Les îles Tonga, appelées officiellement royaume des Tonga, constituent un État de la Polynésie dans l'océan Pacifique à environ 650 km à l'est des îles Fidji (voir la carte générale du Pacifique). Les îles Tonga sont constituées d'un archipel de plus de 170 îles et îlots répartis, du nord au sud, en trois groupes principaux: les îles Vava'u au nord, les îles Ha'apai au centre et les îles Tongatapu au sud (voir la carte détaillée des Tonga). Quelque 45 îles demeurent inhabitées.

La superficie totale des îles Tonga est de 675km² et Nuku'alofa, sur l'île Tongatapu, est la capitale. L'île Tongatapu, de 32 km de long, est la plus grande de toutes les îles Tonga. Les États voisins les plus proches de Tonga sont les îles Fidji à l'ouest ainsi que le département français de Wallis-et-Futuna au nord-ouest, les Samoa occidentales au nord, et l'île Niue ainsi que les îles Cook à l'est. En fait, le territoire des Tonga fait partie d’un ensemble plus vaste couvrant une grande partie du Pacifique et formant ce qu’on appelé le «triangle polynésien» dont les sommets sont Hawaï au nord, l’île de Pâques au sud-est et la Nouvelle-Zélande au sud-ouest. Les Tonga sont dirigées par une monarchie héréditaire.

2 Données démolinguistiques

La population des îles Tonga était estimée à 119 000 habitants en 2008. La ville de Tongatapu accueille à elle seule 70,5 % des Tonguiens; en raison de l'exode des insulaires venus des petites îles voisines, la capitale voit sa population augmenter chaque année.

Sur le plan linguistique, le royaume de Tonga forme une communauté très homogène. En effet, plus de 98 % de la population parle le tonguien, une langue polynésienne appartenant à la famille austronésienne. Le tonguien est très apparenté à la langue parlée à l'île Niue (petit État voisin à l'est des Tonga), le niuan, avec lequel il forme une sorte de sous-groupe.

Le tonguien est la langue maternelle de presque tous les habitants du royaume. On peut y relever de légères variantes dialectales entre le Nord et le Sud, mais celles-ci se révèlent assez mineures. Toutefois, les quelque 23000 habitants des deux îles situées au nord des îles Vava'u, soit Niuatoputapu et Niuafo'ou, utilisent des variantes dialectales plus importantes: le niuatoputapu et le niuafo'ou. Ces différences s’expliquent du fait que les populations de ces îles sont géographiquement et linguistiquement plus près des Samoa et de Wallis (Ouvéa) que des îles principales des Tonga. Néanmoins, en raison de la standardisation des médias et des contacts plus fréquents avec le reste des habitants des Tonga, l'originalité de ces langues tend à disparaître rapidement.

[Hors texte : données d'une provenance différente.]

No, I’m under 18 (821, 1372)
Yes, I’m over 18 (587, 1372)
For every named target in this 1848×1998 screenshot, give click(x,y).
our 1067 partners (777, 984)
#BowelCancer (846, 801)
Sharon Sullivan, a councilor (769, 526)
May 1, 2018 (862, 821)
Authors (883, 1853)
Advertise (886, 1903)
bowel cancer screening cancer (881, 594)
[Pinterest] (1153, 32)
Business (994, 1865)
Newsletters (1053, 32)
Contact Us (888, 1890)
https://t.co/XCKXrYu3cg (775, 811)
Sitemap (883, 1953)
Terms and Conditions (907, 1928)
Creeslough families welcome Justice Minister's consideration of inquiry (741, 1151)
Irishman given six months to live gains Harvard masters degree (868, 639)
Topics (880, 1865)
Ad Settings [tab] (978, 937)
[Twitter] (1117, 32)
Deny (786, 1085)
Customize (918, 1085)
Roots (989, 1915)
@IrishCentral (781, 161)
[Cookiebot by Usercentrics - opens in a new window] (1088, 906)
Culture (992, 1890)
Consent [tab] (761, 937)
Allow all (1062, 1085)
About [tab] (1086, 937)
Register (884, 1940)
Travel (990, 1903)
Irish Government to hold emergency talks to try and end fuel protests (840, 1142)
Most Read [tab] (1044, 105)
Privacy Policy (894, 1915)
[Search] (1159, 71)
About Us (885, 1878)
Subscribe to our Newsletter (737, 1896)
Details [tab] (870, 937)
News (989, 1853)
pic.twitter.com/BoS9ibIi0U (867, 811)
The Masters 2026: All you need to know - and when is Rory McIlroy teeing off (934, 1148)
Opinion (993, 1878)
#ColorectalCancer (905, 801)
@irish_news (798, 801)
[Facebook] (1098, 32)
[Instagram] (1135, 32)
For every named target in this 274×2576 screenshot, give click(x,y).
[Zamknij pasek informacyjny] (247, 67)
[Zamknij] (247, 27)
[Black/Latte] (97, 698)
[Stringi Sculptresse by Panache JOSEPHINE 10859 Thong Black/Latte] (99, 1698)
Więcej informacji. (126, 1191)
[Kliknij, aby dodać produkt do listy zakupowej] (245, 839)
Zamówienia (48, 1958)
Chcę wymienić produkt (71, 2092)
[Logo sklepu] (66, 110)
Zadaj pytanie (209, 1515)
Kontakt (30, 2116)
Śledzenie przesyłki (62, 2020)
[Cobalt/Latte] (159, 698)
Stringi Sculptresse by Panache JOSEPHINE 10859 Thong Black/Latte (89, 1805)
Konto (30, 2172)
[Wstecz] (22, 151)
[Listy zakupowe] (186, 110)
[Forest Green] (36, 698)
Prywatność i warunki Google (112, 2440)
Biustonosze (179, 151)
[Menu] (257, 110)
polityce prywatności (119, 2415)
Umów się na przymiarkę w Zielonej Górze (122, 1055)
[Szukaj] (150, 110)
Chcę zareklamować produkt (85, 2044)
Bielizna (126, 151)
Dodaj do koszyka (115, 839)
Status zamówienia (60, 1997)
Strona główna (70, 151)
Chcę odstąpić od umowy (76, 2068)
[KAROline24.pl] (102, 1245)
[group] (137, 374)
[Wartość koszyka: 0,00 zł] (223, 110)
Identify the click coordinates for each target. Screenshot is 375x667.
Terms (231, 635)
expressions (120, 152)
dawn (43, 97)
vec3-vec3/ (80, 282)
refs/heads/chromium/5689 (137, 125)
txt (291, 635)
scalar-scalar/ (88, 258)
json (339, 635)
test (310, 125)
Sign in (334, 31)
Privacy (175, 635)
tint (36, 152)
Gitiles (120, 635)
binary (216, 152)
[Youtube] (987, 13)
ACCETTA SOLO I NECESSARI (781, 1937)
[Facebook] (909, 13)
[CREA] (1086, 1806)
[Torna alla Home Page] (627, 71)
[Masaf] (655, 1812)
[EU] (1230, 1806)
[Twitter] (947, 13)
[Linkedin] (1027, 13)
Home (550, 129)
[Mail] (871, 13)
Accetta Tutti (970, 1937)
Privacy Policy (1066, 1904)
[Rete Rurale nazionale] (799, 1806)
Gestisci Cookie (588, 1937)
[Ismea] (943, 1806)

Soulignons que le tonguien est parlé également par de petites communautés qui ont quitté les Tonga pour s’établir aux îles Fidji (env. 1000), aux Samoa américaines (env. 1000), en Australie (env. 6700), en Nouvelle-Zélande (env. 23 000), à Hawaï (env. 3000), etc.

L'anglais n’est la langue maternelle d’aucun Tonguien d’origine, mais il constitue la langue des étrangers résidant aux Tonga et reste la seule langue utilisée dans toutes les relations avec l'extérieur, de même que dans l'industrie touristique. De façon générale, l’anglais est massivement employé dans les communications formelles, même dans les cérémonies officielles. D’ailleurs, cette langue est souvent exigée pour obtenir un emploi, tant dans le secteur privé que dans le secteur public.

3 Données historiques

Les Polynésiens habitent les îles Tonga depuis plus de trois mille ans. Selon une croyance populaire, le royaume de Tonga serait, parmi les îles de la Polynésie, le premier groupe occupé par l'homme à l'ère préhistorique. Une royauté s’est établi à Tongatapu au début du Xe siècle et le pouvoir royal s’est même étendu jusque dans les îles d’Hawaï au XIIIe siècle.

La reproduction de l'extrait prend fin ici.